Read The Year That Follows Online
Authors: Scott Lasser
Cat finds Tommy’s number in her cell phone and calls. There are five rings before he answers. It’s Friday night, after one in the morning where he is, and she wakes him, apologizes. “No,” he says. “I wanted to hear from you.” He coughs, clears his throat. “How was it?” he asks.

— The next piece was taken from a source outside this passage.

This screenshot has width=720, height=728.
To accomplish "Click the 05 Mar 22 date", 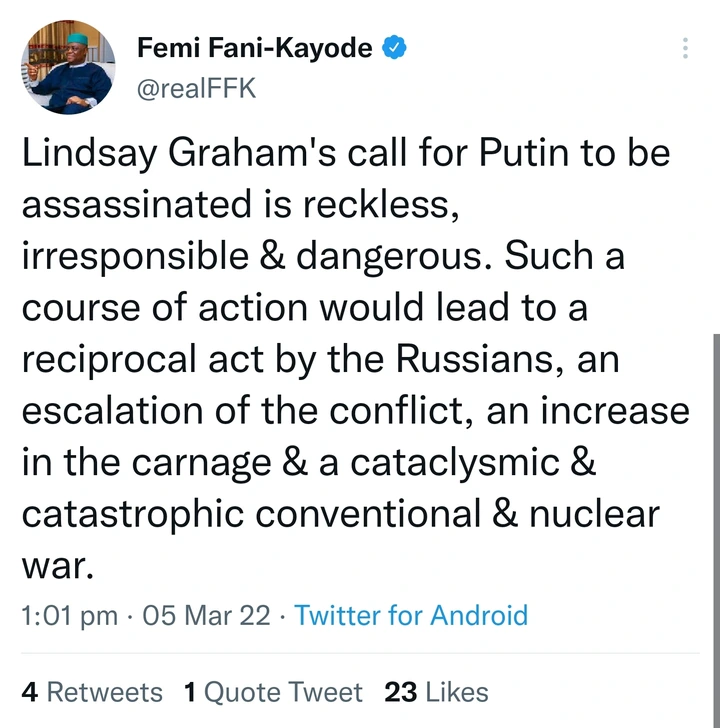I will tap(207, 615).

What can she say? That it was fine, that they stood and sat among the old Jewish people in California, paying reverence to an unknown God, often in a language they could not understand, but that when she heard her brother’s name, she felt something inside, something rip, which was, she supposed, the feeling of loss? It was also the feeling of sorrow, of anger, an acknowledgment
that nothing could be done, that nothing could be made right, that it simply was what it was, is what it is, that justice and fair play and the sense that things will work out in the end because we want them to are not how the world works, that waiting for such outcomes, really for any outcome at all, is like waiting to win the Lotto. “And maybe,” she adds, “that’s all right.”

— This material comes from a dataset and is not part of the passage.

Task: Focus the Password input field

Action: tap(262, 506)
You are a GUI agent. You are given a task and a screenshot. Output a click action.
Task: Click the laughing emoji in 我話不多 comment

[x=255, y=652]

“It has to be,” Tommy says.
“I realized I don’t know what I’m doing with my life,” she says.
“You’re making a living.”
“Barely.”
“You’re raising your son.”
“I could do better.”
“Then do better. Nothing is stopping you.”
“I should spend more time with the people who are important to me.”
He says nothing.
“You’re one of those people,” she says.
“Are you asking me on another date?”
“Yes. That’s exactly what I’m doing.”
“Then I accept,” he says.
“Well, then. There it is.”
“When are you coming home?” he asks.
“Tomorrow. We get in kinda late.”
“And Sunday?”
“What about Sunday?” she asks.
“How’s brunch sound? If you were serious about that date.”
“Dead serious.”
“Noon, then?” he asks. “I’ll pick you up?” “Perfect.”
“I look forward to it, Cat.”
They say good-bye and Cat snaps shut her phone with something like hope.
S
he decides to go back to the living room to look at the candle—it’s designed to burn for twenty-four hours—and perhaps allow herself a second drink on this special day, when she can watch the flame and think of her brother. The living room is dark but for the flame and the smell of tobacco. She flips on the light on her way to the liquor cabinet and sees her father, hunched in his chair, with a martini in one hand and a cigarette in the other. The old man looks up, squinting in the light. “Care to join me?” he asks.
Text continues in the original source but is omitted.